Friday, July 31, 2009
Volunteering for veterans
Steve Kirk has long put a high priority on volunteer work, lending his efforts to social action projects and town committees alike. A year ago, with his computer consulting business running well and an interest in expanding his circles, he decided to look for something more. His wife Sue’s father, a decorated World War II veteran, had recently died in Pittsburgh, and Steve thought an appropriate way to honor his father-in-law’s life would be to devote some of his time to veterans’ affairs, knowing that the Veterans Administration had been a source of solace and aid during his father-in-law’s final years.

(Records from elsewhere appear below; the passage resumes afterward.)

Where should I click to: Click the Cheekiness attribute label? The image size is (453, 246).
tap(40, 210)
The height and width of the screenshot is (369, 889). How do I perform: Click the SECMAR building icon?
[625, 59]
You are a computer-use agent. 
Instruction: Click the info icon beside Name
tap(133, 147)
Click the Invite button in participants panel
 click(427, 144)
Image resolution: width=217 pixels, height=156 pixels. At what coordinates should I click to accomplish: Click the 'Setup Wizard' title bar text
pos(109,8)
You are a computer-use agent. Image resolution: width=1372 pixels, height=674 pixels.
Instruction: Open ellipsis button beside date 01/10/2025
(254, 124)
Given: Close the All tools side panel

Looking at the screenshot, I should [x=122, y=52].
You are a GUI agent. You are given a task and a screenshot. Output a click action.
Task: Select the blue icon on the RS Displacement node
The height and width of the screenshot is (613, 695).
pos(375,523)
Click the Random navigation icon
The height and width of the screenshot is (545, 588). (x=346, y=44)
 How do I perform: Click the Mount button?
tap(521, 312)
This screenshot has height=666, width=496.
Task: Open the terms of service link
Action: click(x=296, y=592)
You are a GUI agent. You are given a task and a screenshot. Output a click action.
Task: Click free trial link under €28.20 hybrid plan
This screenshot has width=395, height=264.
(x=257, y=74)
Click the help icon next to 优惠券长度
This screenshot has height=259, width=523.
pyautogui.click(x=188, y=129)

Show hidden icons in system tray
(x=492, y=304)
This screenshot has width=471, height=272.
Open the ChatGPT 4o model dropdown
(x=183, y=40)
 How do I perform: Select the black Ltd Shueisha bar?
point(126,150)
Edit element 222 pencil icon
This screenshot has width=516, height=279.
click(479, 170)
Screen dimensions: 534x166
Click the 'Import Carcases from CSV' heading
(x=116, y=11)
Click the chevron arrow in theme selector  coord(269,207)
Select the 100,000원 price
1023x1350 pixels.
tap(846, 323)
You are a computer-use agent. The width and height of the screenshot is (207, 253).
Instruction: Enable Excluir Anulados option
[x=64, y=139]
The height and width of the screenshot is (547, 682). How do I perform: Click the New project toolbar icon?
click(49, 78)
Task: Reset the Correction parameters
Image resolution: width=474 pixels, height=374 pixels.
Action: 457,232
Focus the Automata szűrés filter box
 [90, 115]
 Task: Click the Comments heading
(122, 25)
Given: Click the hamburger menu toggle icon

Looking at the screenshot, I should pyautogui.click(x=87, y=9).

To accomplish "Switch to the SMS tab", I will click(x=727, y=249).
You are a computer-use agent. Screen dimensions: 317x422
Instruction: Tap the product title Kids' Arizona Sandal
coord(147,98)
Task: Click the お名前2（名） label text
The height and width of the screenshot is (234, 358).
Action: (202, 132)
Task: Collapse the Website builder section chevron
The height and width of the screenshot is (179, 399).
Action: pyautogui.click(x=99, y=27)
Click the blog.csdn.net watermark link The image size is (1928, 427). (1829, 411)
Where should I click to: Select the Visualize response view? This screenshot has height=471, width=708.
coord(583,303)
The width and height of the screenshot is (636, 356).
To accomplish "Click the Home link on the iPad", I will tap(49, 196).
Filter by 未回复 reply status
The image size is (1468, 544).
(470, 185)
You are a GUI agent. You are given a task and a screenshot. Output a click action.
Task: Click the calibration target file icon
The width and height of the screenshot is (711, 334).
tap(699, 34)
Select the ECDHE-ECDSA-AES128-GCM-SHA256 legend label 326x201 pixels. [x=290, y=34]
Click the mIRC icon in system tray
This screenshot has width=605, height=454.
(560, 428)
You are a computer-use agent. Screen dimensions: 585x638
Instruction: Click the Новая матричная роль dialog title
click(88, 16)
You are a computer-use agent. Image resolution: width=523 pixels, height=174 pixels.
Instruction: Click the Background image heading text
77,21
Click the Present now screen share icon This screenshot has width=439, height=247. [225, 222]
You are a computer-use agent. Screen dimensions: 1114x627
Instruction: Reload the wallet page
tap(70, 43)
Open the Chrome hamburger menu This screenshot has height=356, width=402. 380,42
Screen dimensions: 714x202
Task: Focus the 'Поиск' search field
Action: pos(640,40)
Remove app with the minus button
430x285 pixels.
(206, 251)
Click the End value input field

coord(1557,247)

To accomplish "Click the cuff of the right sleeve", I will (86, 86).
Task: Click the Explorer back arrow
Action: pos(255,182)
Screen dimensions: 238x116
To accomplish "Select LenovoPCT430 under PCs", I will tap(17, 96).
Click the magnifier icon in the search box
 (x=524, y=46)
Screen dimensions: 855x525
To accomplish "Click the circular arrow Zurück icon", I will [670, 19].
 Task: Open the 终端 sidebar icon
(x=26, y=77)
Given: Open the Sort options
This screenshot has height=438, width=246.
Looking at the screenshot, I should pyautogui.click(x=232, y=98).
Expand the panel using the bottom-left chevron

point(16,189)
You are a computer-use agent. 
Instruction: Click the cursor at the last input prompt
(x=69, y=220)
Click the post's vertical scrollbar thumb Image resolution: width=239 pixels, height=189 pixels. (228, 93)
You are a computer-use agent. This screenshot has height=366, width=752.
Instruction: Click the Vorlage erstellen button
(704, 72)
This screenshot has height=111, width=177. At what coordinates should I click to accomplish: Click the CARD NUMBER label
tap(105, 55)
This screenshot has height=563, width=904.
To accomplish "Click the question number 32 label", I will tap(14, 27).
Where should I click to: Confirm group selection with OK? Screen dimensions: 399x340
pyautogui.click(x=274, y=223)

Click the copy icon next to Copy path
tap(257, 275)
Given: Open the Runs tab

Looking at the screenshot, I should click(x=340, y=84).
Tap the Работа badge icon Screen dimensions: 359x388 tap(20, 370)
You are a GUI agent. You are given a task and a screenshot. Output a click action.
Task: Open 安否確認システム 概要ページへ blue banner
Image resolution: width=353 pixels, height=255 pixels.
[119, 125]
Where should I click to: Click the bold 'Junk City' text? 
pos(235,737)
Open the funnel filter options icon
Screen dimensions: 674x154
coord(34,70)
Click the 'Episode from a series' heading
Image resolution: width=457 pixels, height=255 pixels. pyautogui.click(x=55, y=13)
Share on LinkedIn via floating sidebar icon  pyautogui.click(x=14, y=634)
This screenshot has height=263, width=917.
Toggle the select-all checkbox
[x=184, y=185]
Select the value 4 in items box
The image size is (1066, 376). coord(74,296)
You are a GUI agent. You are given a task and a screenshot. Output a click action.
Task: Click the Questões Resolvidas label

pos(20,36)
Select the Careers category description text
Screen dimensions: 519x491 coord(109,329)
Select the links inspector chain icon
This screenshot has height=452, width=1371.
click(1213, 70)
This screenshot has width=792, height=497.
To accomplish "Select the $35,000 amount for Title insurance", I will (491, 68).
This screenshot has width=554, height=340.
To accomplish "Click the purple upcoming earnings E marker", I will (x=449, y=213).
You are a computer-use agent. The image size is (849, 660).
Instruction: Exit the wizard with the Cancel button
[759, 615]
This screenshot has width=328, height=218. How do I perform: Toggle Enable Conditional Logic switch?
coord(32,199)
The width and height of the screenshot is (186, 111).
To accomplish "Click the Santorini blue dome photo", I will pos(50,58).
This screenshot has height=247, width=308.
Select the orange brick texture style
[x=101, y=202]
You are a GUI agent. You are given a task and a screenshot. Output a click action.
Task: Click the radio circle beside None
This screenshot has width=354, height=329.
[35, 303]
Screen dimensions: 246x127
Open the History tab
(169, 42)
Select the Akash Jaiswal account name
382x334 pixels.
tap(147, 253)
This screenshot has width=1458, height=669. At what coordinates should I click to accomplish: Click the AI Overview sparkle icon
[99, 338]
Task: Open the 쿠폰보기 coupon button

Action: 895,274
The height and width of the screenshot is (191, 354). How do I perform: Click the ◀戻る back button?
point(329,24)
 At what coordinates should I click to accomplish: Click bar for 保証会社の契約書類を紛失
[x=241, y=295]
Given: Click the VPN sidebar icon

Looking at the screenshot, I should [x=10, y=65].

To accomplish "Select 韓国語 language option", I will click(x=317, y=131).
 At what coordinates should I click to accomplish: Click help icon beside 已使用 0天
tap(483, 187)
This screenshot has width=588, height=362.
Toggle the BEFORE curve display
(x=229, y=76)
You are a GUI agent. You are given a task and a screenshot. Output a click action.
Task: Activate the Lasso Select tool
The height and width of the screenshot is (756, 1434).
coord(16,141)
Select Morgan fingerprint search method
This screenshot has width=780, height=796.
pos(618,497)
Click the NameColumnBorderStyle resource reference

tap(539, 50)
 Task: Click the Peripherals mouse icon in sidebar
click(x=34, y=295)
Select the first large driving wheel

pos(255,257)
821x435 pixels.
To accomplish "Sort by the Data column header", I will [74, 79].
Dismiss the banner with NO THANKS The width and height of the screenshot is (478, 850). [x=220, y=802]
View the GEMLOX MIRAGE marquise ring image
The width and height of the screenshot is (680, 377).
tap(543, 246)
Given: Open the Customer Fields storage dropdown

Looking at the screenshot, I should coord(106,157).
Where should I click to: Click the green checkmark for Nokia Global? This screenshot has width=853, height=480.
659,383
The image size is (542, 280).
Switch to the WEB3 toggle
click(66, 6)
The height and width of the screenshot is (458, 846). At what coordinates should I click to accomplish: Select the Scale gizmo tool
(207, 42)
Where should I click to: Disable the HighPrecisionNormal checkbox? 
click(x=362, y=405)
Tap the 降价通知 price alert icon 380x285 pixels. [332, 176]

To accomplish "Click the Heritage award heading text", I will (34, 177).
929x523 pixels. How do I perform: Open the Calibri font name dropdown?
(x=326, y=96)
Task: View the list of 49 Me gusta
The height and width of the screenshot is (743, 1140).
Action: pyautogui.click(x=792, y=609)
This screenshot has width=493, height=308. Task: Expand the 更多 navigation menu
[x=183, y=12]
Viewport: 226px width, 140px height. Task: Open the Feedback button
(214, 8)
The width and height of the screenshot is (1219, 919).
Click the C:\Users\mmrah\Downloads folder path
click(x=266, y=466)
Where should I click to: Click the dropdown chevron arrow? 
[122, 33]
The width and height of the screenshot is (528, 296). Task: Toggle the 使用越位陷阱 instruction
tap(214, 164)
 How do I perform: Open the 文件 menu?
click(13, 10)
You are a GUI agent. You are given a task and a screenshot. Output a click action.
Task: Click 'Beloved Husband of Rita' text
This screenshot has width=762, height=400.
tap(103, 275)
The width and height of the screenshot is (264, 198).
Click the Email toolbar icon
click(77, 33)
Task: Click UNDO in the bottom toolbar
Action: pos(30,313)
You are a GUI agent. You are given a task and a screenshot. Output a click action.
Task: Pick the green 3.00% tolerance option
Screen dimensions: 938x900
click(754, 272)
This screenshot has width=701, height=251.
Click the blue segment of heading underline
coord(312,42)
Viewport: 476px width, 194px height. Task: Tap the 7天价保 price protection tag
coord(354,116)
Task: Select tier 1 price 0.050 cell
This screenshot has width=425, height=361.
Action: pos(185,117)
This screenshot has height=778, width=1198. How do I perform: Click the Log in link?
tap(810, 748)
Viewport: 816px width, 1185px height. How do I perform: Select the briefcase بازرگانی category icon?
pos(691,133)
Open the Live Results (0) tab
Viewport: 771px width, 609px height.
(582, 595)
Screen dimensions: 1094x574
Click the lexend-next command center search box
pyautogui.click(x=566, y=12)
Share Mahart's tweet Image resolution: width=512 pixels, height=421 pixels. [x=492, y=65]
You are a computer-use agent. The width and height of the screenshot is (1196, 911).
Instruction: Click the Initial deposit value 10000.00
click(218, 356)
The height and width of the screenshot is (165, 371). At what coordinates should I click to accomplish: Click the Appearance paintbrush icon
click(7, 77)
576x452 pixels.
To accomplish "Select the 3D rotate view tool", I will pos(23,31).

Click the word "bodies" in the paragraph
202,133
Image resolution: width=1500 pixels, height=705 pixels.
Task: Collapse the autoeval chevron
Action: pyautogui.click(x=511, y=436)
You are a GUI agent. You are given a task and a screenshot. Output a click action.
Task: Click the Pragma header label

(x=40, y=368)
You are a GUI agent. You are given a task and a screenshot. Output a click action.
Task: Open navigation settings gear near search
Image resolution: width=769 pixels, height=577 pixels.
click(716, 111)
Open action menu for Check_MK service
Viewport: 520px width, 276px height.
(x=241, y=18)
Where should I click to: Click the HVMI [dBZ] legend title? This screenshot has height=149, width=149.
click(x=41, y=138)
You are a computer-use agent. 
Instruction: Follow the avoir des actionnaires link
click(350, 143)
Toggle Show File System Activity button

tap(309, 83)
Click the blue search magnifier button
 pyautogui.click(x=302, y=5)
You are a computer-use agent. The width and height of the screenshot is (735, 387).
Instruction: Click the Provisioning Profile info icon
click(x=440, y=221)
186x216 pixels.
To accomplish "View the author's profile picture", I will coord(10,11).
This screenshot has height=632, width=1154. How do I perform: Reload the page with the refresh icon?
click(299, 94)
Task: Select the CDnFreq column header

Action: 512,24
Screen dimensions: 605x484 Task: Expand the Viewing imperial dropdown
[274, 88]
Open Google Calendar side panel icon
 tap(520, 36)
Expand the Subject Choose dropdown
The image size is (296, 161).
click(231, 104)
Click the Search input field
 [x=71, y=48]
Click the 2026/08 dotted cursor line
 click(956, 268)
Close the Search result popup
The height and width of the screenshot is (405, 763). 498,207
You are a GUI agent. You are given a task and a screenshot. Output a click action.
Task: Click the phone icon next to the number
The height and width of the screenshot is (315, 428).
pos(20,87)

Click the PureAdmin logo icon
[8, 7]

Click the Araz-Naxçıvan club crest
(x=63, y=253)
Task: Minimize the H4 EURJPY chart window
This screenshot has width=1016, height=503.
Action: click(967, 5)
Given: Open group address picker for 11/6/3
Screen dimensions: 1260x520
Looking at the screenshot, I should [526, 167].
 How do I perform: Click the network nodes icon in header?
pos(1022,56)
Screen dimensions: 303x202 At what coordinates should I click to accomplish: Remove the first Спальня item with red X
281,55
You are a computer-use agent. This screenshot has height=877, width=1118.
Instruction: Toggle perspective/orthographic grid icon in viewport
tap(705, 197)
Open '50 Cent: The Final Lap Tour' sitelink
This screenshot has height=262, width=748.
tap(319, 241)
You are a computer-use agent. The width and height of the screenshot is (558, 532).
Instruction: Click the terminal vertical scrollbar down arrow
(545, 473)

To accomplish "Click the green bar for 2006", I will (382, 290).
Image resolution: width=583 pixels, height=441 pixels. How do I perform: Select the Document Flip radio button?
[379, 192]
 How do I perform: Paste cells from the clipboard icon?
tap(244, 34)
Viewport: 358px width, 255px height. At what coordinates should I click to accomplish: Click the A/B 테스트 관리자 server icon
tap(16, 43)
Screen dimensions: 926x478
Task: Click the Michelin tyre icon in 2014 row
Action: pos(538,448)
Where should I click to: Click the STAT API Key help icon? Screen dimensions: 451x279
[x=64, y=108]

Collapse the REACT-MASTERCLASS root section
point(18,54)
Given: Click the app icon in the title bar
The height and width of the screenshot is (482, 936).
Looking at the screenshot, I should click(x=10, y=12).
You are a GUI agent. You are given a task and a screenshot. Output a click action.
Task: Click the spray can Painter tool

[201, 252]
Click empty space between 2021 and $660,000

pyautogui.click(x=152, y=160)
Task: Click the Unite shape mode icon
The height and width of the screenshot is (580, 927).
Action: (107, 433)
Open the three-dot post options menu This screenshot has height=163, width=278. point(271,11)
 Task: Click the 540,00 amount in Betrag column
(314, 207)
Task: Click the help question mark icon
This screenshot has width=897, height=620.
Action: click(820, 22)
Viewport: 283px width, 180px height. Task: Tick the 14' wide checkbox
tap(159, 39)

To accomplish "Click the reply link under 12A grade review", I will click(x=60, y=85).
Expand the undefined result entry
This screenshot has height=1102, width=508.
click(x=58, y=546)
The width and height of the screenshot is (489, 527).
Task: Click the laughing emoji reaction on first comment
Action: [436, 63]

And he didn’t have to travel far to pursue the idea. “I knew there was a veterans’ hospital in Bedford because one of our neighbors used to volunteer there, so I went over to find out how I could get involved,” he recalled. “After I took their orientation, they assigned me to the veterans’ nursing home, which has about 160 residents and two recreational therapists.”
Veterans’ nursing home
Kirk started participating regularly in volunteer activities at the VA facility in Bedford. Sue became a volunteer eventually, as well. His first assignment was an oral history project, capturing the experiences of aging veterans on videotape. But he was tapped for less technical responsibilities as well – running bingo games, assisting with holiday meals, helping at “pet therapy” events, and often just reading or talking to some of the less mobile patients who benefited from his interest and his company. “Just having volunteers spend time there is a big deal to the men in the nursing home,” he said.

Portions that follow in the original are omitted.